Oil lost almost a third of its value with Brent crude crashing 24% to $33.36 and US oil dropping 34% to $27.34.
China’s Stock Market Crash, 2015
Over three weeks in June 2015, fear of a market seizure and growing financial risks across the country caused chaotic panic selling which erased over $3 trillion in the value of Mainland shares.
Possible triggers of the market crash include a surprise devaluation in the Chinese yuan and a weakened outlook for China’s growth, which then put pressure on emerging economies that relied on China for growth.
The crash’s worst day was on June 12, when the Shanghai stock index lost about a third of its value, while losses were even more pronounced in the smaller Shenzhen Composite.
Known to be the worst crash since the Great Depression, the 2008 financial crisis grew out of deregulation in the financial industry that eventually led to the inflation of an enormous housing bubble.
Like all bubbles, it eventually popped, as housing supply overtook demand and house prices fell, making it difficult for homeowners to meet their mortgage obligations, leading to a wave of defaults
The crisis worsened when investment bank Lehman Brothers — which was highly exposed to the sub-prime market — collapsed. Numerous other lenders were bailed out by governments around the world, and markets crashed, before the global economy spiralled into recession.
With its origins in Thailand, a severe financial crisis struck many Asian countries in late 1997.
Foreign investors were worried that Thailand’s debt was rising too rapidly when Bangkok unpegged its currency from the US dollar, and general confidence evaporated.
Indonesia, South Korea, Hong Kong, Laos, Malaysia, and the Philippines were the most affected countries as currency declines spread rapidly across, and they saw a drop in capital inflows of over $100 billion.
The Asian crisis eventually destabilized the global economy at the end of the 1990s.
The “Roaring 20s” were an age of excess and wild speculation. That all came to an end in September and October 1929, culminating in Black Tuesday, 29 October, when 16 million shares were sold on the NYSE in one day and the market collapsed
On 21st October, panic selling kicked off and by the tragic 29th, prices fully collapsed.
Finance legends like the Rockefeller family and William Durant ventured to correct the market by purchasing large quantities of stocks, but the rapid price drops did not stop.
By 1930, America was in the Great Depression — possibly the most painful crash in recorded history.
It spread well beyond the US, and by 1932, the world’s GDP had contracted around 15%.
On the historic Black Friday, 9 May 1873, unlimited speculation in banks and companies that existed only on paper set off a massive fall in value of shares on the Vienna stock exchange and caused a wave of panic selling.
This marked the beginning of a lesser-known Great Depression that lasted five years and spread across Europe and to the US.
The crash brought economic growth in the Habsburg Monarch to an end, and harshly impacted a group of bankers, some counselors of the imperial court and friends of the Emperor, including the imperial family itself.

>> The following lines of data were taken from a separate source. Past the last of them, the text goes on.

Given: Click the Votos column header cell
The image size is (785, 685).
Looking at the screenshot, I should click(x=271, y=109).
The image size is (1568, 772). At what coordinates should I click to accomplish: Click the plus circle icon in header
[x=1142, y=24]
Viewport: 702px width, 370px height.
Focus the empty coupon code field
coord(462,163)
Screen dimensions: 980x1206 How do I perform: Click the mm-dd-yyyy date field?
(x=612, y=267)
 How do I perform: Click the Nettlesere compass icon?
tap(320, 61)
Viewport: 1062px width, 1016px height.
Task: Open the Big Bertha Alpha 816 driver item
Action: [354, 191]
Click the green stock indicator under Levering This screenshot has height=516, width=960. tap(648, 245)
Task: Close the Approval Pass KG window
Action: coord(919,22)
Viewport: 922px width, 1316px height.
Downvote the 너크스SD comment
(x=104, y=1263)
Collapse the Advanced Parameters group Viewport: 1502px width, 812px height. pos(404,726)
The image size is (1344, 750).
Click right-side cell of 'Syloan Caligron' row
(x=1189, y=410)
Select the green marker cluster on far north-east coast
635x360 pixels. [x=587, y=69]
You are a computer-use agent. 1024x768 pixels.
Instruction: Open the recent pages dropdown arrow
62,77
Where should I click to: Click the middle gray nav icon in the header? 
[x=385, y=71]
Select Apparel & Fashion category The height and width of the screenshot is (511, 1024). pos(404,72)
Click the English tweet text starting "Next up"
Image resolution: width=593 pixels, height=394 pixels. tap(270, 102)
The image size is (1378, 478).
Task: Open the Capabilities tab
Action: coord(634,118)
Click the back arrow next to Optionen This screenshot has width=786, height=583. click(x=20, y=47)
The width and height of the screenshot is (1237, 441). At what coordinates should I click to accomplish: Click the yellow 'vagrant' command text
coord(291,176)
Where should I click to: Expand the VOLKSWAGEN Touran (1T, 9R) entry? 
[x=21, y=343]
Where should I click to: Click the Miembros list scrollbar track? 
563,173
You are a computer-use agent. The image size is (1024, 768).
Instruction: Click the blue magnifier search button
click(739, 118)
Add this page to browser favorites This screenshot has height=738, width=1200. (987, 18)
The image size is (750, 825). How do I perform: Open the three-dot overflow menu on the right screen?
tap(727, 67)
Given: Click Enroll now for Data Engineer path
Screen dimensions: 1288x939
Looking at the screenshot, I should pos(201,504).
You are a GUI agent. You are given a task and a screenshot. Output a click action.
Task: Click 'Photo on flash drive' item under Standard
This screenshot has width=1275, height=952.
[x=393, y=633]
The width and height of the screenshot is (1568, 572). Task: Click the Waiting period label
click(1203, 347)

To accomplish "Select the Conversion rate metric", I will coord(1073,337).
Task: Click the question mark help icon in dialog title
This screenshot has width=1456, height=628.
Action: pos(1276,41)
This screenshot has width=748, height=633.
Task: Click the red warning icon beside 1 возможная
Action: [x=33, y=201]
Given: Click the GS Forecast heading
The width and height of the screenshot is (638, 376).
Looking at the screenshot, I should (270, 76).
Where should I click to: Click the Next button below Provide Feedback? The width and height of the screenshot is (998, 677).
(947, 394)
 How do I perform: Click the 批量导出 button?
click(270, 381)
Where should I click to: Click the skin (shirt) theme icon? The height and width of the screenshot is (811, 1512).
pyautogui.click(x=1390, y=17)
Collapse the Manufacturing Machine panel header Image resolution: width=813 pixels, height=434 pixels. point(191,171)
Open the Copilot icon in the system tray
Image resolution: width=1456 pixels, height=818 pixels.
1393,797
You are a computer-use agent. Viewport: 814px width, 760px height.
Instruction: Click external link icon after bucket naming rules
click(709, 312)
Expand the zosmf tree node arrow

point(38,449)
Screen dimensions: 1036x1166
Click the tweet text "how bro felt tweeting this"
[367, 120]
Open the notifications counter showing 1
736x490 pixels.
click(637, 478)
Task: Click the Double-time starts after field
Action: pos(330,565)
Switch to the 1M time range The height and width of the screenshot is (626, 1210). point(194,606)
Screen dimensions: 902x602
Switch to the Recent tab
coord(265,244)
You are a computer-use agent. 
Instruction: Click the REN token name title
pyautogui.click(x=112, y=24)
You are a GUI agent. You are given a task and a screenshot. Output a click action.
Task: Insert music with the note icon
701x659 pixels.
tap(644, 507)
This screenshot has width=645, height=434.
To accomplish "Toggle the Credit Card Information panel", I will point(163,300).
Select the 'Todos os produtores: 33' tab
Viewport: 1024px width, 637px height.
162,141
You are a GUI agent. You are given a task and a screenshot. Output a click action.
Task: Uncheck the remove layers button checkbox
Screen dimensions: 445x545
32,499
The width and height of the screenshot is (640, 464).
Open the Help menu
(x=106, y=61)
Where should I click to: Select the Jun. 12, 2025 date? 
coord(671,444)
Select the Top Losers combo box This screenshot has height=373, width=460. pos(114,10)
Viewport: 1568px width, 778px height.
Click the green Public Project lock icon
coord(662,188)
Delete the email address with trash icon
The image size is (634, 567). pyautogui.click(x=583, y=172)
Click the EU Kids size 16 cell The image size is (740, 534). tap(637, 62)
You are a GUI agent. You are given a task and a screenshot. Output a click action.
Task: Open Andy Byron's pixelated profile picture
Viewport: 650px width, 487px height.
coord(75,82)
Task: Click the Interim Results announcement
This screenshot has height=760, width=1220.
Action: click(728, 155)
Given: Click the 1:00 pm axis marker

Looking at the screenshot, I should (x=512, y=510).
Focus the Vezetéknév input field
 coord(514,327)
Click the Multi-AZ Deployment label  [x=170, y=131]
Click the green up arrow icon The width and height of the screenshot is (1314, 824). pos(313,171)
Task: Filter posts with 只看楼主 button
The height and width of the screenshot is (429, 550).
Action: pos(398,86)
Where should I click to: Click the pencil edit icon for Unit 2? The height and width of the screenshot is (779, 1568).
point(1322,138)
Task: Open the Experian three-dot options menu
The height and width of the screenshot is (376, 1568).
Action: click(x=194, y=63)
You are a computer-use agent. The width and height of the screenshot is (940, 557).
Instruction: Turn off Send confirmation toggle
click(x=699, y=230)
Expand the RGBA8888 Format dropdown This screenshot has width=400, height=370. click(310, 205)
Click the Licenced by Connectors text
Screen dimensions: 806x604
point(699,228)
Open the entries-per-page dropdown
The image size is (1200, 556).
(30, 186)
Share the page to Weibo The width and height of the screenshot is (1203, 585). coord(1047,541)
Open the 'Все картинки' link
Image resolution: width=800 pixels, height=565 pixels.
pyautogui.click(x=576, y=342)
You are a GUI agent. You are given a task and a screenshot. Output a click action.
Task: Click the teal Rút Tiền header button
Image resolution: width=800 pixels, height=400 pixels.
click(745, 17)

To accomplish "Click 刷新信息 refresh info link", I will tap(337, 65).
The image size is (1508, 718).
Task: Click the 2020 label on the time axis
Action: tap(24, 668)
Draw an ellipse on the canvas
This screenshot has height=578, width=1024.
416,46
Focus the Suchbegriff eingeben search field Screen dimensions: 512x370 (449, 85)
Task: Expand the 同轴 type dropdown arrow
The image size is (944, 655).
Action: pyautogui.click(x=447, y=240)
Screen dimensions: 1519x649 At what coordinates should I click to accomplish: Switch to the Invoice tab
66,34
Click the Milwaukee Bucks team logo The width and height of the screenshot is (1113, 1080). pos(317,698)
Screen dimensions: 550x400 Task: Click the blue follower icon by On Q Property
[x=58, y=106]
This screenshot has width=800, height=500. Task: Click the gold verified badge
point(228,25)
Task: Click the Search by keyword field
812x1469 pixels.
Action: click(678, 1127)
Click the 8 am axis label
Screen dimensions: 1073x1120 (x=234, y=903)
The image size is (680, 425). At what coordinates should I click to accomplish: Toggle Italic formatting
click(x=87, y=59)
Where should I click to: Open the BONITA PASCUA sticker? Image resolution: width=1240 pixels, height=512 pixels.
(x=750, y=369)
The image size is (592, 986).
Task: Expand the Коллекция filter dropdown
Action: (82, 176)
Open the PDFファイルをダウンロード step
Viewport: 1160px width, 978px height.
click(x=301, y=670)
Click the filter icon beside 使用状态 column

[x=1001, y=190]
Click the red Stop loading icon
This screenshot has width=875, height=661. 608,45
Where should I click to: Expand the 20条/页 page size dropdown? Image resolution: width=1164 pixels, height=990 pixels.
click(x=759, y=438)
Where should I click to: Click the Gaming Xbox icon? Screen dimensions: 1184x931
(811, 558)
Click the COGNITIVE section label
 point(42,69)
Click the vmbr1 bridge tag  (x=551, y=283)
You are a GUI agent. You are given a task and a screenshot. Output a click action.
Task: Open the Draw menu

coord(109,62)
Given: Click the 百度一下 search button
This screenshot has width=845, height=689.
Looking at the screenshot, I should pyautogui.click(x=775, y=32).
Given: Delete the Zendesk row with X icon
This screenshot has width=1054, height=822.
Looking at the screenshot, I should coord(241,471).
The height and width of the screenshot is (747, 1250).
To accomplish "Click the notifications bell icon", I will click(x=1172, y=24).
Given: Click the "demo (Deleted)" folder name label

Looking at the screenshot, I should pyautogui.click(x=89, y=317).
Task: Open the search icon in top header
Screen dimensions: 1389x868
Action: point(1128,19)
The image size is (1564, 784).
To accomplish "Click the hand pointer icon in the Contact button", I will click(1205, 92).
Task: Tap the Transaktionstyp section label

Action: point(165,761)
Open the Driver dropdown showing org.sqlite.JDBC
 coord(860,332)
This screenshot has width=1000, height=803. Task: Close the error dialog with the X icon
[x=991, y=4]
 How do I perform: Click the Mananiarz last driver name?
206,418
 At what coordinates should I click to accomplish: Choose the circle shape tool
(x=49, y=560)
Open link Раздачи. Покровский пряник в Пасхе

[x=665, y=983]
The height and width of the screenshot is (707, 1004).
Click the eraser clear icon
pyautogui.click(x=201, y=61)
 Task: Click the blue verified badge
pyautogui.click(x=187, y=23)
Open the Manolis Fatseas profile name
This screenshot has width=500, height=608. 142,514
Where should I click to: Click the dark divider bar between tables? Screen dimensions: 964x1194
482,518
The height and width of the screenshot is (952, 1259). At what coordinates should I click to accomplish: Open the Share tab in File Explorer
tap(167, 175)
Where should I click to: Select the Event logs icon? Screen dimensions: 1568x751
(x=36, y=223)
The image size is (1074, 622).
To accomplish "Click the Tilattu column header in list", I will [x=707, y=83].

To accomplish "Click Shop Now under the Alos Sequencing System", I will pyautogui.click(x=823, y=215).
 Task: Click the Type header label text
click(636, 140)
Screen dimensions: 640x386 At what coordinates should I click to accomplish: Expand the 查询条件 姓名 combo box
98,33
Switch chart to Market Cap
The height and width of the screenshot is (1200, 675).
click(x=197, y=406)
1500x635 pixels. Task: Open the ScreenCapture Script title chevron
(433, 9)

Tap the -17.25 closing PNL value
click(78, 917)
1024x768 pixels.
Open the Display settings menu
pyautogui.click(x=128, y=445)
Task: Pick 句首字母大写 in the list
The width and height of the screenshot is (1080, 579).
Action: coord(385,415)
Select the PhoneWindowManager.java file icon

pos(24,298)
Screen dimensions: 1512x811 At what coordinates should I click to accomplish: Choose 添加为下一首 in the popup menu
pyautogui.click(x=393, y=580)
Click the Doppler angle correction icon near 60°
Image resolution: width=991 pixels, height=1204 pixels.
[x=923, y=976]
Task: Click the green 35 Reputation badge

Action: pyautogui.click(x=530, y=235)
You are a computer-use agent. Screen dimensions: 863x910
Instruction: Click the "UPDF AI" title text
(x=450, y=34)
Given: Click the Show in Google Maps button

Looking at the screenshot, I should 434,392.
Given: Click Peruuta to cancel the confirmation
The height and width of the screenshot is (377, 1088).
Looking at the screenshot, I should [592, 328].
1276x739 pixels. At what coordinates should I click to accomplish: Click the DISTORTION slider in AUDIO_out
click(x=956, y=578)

The Tulip mania was one of the first recorded financial bubbles, and occurred primarily in the Netherlands between 1634 and 1637.
After tulip bulbs contracted a non-fatal tulip-specific mosaic virus, their prices rose steadily and made the already overpriced flower even more popular and exotic. Tulip bulbs then saw a 20-fold increase in value in just one month.
But as it happens in speculative bubbles, holders eventually began to sell off their tulips to solidify their profits resulting in a doom loop of continuously lower prices. Although it was not a widespread craze, it hurt a handful of buyers in the short-lived luxury market.
More than anything, the tulip bubble crash serves as a lesson for the perils that excessive greed and speculation can lead to.